ジョアンの活力を失った「楽園」は、塔の吹き抜けをどこまでも落ち、最後には大地に衝突した。その衝撃で激しく隆起した山の間、辛うじて残った峠道を通って、ウィレムたちは外に出た。ジョアンやシカンデーラが通ったと思われるカイバルの峠を抜けると、土と草だけの世界が広がっていたのである。
目印になるものは何も無い。空を往来する太陽と、夜の月と星だけを頼りに、彼らは進んでいる。二日間歩いても人には出会さなかった。小村すらも見付けられていない。
「どのみち、今は冬営地への移動中だ。大穴近くをうろついてりゃ、あっちから勝手に見付けてくれるだろうよ」
イージンが思いのほか落ち着いているため、ウィレムもそれ以上は尋ねなかった。

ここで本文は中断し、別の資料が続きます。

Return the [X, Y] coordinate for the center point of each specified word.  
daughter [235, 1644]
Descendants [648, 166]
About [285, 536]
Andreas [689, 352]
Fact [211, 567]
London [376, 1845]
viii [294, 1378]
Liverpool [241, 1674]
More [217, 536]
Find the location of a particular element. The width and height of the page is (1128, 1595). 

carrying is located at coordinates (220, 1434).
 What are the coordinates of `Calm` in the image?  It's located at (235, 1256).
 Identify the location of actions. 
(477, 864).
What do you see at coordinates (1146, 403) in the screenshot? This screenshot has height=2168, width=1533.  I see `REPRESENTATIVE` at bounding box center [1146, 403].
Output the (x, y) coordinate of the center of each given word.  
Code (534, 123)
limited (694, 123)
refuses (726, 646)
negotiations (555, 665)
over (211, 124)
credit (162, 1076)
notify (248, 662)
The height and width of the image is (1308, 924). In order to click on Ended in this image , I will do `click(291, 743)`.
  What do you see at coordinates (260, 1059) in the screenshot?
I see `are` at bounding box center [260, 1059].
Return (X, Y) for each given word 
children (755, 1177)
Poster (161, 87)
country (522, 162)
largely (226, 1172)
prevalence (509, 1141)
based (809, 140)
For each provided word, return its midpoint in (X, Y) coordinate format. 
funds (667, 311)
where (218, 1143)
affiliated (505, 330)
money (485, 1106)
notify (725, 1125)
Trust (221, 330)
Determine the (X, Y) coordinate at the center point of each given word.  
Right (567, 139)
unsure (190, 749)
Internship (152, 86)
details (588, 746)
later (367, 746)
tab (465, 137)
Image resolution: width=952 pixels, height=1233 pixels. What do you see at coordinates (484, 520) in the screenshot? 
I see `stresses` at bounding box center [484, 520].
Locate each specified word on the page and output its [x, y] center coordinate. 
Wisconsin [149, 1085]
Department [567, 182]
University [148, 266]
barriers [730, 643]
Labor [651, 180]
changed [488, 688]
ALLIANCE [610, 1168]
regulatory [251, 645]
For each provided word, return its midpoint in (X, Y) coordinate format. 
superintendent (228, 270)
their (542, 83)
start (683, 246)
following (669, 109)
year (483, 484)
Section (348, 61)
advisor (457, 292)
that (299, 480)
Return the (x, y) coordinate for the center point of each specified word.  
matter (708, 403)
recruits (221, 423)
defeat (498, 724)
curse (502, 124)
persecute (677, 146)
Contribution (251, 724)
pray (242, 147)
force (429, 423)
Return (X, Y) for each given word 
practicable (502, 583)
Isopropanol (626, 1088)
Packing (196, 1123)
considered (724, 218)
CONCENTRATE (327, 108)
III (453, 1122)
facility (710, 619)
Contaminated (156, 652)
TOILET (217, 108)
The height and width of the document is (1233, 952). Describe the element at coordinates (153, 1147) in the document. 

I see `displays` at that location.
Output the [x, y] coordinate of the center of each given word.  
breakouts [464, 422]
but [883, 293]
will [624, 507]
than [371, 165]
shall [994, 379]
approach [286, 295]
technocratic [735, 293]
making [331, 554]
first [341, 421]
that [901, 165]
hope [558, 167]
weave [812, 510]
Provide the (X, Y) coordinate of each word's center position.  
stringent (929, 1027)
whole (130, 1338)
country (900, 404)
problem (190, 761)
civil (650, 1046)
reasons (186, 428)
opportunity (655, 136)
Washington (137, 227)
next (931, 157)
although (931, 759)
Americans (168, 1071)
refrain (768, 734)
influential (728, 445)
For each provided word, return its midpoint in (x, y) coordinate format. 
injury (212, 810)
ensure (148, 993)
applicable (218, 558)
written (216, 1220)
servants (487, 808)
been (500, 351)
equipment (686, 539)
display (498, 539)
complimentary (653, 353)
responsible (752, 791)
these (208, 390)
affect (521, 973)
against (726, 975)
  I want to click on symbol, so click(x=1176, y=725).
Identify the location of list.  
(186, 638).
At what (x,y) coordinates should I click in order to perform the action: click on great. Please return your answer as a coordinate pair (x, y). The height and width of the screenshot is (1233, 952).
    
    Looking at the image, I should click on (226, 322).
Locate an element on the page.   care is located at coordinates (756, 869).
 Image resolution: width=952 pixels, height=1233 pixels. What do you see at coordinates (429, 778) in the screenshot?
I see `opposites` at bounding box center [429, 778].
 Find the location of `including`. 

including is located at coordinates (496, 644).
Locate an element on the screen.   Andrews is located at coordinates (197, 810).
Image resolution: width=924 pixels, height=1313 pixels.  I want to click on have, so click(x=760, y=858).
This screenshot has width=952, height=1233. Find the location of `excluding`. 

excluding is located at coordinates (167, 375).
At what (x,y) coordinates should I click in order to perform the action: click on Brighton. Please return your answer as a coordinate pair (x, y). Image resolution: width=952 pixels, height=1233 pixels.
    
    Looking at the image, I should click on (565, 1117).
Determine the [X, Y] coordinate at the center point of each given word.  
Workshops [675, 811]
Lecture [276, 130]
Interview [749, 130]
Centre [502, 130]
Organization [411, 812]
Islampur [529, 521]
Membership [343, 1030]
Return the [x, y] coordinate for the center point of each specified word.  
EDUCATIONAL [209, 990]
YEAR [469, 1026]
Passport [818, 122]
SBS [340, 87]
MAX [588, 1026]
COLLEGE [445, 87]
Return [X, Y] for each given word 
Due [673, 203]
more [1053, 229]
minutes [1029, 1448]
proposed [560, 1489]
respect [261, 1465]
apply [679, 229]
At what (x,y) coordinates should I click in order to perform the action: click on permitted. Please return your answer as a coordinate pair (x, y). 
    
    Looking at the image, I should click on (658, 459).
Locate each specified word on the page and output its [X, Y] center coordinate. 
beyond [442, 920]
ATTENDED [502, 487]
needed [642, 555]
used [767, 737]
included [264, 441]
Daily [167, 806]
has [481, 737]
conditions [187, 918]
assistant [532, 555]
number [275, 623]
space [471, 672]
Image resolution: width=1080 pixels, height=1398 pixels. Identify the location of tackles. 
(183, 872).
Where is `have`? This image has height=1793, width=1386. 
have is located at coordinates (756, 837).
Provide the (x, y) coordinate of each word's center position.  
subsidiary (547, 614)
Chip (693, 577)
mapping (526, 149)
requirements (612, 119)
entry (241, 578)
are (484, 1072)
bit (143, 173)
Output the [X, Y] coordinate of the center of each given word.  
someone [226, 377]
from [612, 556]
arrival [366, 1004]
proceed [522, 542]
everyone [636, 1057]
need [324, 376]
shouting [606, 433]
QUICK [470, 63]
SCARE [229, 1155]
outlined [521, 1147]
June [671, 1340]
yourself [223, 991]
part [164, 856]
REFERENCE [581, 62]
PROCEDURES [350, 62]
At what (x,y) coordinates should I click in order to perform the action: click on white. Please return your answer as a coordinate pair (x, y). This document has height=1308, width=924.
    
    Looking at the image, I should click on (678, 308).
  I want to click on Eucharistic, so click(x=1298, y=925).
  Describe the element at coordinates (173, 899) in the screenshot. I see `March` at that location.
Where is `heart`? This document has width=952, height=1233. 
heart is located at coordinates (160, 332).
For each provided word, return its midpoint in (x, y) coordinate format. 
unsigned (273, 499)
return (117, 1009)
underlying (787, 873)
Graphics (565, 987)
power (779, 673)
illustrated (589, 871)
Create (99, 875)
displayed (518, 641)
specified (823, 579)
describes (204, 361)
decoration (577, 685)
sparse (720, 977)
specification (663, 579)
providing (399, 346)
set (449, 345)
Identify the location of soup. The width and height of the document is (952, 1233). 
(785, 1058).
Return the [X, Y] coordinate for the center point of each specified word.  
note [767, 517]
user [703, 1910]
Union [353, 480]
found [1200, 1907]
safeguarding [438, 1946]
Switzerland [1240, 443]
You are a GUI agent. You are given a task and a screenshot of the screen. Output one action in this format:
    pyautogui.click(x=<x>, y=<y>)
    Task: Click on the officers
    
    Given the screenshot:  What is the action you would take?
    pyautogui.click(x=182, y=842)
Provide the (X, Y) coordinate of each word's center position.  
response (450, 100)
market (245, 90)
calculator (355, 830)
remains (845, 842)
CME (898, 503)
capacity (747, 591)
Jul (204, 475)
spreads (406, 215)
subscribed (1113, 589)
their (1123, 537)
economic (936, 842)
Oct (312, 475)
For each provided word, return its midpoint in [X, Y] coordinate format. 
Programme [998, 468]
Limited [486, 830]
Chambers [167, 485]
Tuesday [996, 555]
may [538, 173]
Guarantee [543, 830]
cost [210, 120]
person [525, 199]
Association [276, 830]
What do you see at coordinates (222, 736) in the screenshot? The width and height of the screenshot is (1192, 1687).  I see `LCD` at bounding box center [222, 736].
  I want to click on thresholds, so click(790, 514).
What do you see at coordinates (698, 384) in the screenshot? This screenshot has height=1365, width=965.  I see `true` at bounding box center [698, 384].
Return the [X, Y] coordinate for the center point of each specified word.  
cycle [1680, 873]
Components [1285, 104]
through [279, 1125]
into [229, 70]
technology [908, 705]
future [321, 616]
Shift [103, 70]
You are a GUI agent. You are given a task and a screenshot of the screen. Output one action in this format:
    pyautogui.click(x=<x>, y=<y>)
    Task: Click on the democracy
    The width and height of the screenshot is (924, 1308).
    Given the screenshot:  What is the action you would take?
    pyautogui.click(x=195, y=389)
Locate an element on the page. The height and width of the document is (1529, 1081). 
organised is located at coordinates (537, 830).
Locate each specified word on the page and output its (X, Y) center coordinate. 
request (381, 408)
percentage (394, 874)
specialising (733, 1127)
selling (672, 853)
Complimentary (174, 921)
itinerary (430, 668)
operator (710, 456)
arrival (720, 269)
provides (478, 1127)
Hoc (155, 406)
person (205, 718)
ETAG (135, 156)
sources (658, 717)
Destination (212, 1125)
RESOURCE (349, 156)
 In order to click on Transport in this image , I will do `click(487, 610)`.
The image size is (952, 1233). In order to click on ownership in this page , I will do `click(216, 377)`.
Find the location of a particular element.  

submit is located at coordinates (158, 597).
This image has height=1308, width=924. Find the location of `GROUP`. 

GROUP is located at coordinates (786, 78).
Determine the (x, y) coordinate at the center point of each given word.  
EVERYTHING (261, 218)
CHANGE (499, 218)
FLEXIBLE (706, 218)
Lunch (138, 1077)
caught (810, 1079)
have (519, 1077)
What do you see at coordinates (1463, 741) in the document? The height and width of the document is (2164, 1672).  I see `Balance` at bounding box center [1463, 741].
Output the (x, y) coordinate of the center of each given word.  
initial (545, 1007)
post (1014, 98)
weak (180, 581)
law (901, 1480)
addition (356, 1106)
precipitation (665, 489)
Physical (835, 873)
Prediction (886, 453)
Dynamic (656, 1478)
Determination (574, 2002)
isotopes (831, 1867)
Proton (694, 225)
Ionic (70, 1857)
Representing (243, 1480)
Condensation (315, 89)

ただ、食糧の持ち合わせを考えれば、あまり悠長に構えてもいられない。オヨンコアに匂いでタルタル人を探せないか頼んでみたが、開けた所では匂いが散って難しいとのことだった。なにより、大地から立ち昇る青臭い香りが、他の匂いを覆い隠していた。
「ウィレムさま、気を付けて」
突然駆け戻ったアンナの声に、三人は呆気にとられて彼女を見つめる。
「馬の気配です。北の方から馬が来ます」
彼女の言葉を聞くなり、オヨンコアが灰銀の三角耳をぴくりと動かす。ウィレムとイージンは、アンナの示した方角に目を凝らした。活力が消えて以来、ウィレムは鳥瞰の術を使えなくなっていたが、代わりに、少しばかり遠目が利くようになっていた。
アンナの言葉通り、小さな黒い点が視界の果てから土煙を上げて迫っている。その点が徐々に形を成し、馬を駆る人に姿になるまでそれほど時は掛からなかった。
ウィレムは身体を強張らせ、アンナの手が十重の重剣に伸びる。オヨンコアは二人の後ろで身体を縮めた。
「そんなに肩肘張るな。こいつは好都合じゃねえか」
張り詰めた空気を弛緩させたのはイージンの声だった。三人の肩を順々に叩きながら、彼は一行の最前に歩み出ると、土煙を見ながら、したり顔で笑った。その間にも、迫る馬影は姿形までがはっきりと見て取れるようになっていた。相手もウィレムたちに気付いているのだろう。真っ直ぐに向かってくる。
先頭の馬は二頭。その背には、彫りが浅い子どものような顔付きで、ずんぐりとした体躯の男が跨がる。彼らは、イージンと同じく、腰の辺りから縦の切れ込みが入った馬上服に身を包んでいた。
二頭の馬は速度を緩め、ウィレムたちから少し離れた所で脚を止めた。大声を上げれば相手に届くが、動く的に弓で狙いを定めるには難しい程度の距離である。
近くで見るタルタル人の馬はエトリリア馬よりも小柄で、ごつごつとした身体は見栄えも悪い。だが、骨太で見るからに丈夫そうなうえに、穏やかな表情の後ろから、言い知れない迫力を漂わせる。
馬上の男が何か叫んだ。抑揚のない濁った音の連なりは、エトリリア語とは明らかに別の言葉だった。
相手が何かを伝えようとしていることはわかっても、言葉の意味まではわからない。ウィレムが戸惑い、眉を寄せていると、イージンは手を振って男たちに近付いていった。
一瞬、男が背中の弓に手を伸ばす。身構えるウィレムの袖をオヨンコアが引く。
「ここは彼に任せましょう」
「でも、相手は弓を取ろうとしたよ」
「戦うつもりならば、初めからそうしているでしょう。警戒しているだけですよ」
戦う素振りを見せて相手の機嫌を損なう方が宜しくないだろうと、彼女はウィレムを窘めた。言われた通りに構えを解いたウィレムだったが、漠然とした不安は拭い切れず、掌を硬く握り込んだ。
イージンは身振り手振りを交えて男たちと話す。話が弾むという風ではないが、特段険悪な雰囲気にも見えない。ウィレムは固唾を呑んで様子をうかがった。
しばらくして戻ってきたイージンに、ウィレムは辛抱できずに尋ねた。
「話しはどうだった?」
「思った通りだったぜ。奴らが連れてってくれるとよ」
「何処に連れてくって言うのさ」
「サルタクの本営に、だよ」
イージンはそれ以上話そうとはしなかった。
何も知らされないままに、ウィレム一行は男たちが伴っていた備えの馬に乗せられ、草原を駈ける。鞍も鐙もない裸馬の背は乗り心地が悪く、ウィレムの尻はすぐに悲鳴を上げだした。一方、久し振りの馬乗りに頬を上気させたアンナは、馬の背中で満面の笑みを浮かべていた。